Kevin Brennan: While I may have some sympathy with the hon. Gentleman's comments, does he agree that although the issue is important, it is certainly not the first one that needs to be tackled? If his first contributions to the Committee reflect his obsession with a minutiae of the electoral system, the process will turn out to be as long as the trial of Warren Hastings and we will never get a result.

Mr. Tyler: I hear what the hon. Gentleman says, but I am trying to remove a major misunderstanding. It is not just the number of people who are elected to the other House that could challenge the pre-eminence of this House. The challenge also comes from the way in which they are elected and the time when they are elected. Problems will arise if they are elected on the same day as the general election. Incidentally, I was first elected to the House in February 1974. There was another election in October, when I am afraid I was unelected. Is it being suggested that every time this House has an election the other House has to have an election too? Surely that does not make sense.

I am in favour of an electoral cycle that is not directly related to the election to this House and the election of a Government. That is important. I would prefer the election to take place on the same day as the elections for the devolved Assemblies, every four years. In due course, we will no doubt have English regional elections every four years, too. We could elect one third of the other place every four years and also have a 12-year one-term election. However, it is for the Committee to consider that idea. The false analysis by the Lord Chancellor is dangerous and I hope that it will gather no currency.

Both the timing of the election and the way in which Members are elected are important. However, we may decide that we want to hold back on the issue of indirect elections until the devolved regional assemblies are up and running. It would be absurd if Scotland, Wales, Northern Ireland and London could elect indirectly to the second Chamber, but other parts of the country could not because regional devolution has not rolled out in England. If a number of Members of the second House are not going to be directly elected, we may need to reconsider indirect elections in due course by the devolved Assemblies, not from them. The principle of a dual mandate has become discredited in this country and there may be a good case for looking at that suggestion.
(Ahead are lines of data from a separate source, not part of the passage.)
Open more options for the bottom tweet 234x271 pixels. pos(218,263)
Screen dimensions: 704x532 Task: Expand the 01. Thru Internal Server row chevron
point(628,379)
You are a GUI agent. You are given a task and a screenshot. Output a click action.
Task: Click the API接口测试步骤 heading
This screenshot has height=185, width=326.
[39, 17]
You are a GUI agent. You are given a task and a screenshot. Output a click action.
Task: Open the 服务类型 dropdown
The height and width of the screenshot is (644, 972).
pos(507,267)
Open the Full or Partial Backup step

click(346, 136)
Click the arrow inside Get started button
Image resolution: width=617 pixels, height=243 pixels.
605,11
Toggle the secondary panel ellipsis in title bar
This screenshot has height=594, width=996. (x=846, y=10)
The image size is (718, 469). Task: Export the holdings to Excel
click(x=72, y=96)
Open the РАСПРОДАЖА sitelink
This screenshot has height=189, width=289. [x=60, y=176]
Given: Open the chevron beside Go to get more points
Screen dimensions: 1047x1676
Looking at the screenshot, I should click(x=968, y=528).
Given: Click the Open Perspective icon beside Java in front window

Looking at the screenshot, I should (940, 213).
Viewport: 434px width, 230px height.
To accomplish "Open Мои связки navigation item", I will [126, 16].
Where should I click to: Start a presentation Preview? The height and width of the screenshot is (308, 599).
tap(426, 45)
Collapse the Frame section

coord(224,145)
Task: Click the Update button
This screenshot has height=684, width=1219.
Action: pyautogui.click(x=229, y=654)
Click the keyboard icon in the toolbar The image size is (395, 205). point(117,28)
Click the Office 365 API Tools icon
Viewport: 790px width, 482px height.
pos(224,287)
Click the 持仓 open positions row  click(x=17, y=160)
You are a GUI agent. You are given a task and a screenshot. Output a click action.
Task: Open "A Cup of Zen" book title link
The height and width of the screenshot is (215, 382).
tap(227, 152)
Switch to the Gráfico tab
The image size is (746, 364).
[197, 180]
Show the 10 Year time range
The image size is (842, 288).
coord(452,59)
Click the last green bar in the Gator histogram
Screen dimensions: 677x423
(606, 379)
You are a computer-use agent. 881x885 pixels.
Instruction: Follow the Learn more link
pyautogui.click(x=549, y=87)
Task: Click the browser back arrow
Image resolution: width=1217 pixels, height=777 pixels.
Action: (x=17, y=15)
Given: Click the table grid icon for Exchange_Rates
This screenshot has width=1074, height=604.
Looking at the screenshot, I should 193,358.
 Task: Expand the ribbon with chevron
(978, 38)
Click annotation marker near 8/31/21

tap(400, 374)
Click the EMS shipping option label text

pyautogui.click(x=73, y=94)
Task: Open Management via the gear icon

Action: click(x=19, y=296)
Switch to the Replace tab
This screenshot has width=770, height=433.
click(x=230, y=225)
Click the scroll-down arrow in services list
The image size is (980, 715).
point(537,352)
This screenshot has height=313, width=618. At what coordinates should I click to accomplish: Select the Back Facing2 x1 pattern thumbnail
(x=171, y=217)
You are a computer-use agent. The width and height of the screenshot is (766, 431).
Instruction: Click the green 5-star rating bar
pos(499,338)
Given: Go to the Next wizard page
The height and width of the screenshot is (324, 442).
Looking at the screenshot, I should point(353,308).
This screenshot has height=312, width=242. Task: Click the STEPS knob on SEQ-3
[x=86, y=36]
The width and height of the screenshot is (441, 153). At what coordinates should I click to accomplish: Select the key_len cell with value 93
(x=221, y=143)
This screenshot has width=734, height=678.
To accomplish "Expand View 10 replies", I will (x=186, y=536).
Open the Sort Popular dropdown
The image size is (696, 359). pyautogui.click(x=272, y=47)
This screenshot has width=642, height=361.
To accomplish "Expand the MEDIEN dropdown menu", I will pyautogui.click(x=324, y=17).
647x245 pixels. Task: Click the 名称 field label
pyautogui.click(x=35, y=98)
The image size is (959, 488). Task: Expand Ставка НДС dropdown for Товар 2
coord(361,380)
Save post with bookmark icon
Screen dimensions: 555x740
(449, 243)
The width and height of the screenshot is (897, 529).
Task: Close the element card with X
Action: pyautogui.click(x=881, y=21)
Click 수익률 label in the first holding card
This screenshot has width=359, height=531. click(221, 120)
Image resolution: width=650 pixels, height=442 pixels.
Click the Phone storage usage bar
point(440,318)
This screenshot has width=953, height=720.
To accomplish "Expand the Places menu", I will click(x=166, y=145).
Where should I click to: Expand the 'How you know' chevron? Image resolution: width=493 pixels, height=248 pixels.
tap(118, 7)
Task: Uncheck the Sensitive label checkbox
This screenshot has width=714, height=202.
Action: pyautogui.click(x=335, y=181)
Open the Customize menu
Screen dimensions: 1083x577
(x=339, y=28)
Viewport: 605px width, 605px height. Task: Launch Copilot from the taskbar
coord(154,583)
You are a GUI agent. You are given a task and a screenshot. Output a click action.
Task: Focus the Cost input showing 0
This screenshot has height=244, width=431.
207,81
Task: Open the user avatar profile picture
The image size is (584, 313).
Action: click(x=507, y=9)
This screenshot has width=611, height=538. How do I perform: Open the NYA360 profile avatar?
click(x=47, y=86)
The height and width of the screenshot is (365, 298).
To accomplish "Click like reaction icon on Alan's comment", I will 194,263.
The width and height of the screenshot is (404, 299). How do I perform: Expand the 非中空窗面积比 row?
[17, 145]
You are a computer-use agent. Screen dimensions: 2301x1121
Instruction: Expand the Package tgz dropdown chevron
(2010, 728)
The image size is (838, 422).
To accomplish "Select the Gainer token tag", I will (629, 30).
As I intimated, I am sympathetic to the amendment tabled by the hon. Member for Cannock Chase and his colleagues on the Committee. There is a great deal of material on the subject and we should be able give the House clear options before the summer recess. I cannot anticipate what the Joint Committee will decide, but there will have to be options. I cannot believe that we need to wait for months to get those. Surely we can clear away some of the debris from previous considerations and produce the options.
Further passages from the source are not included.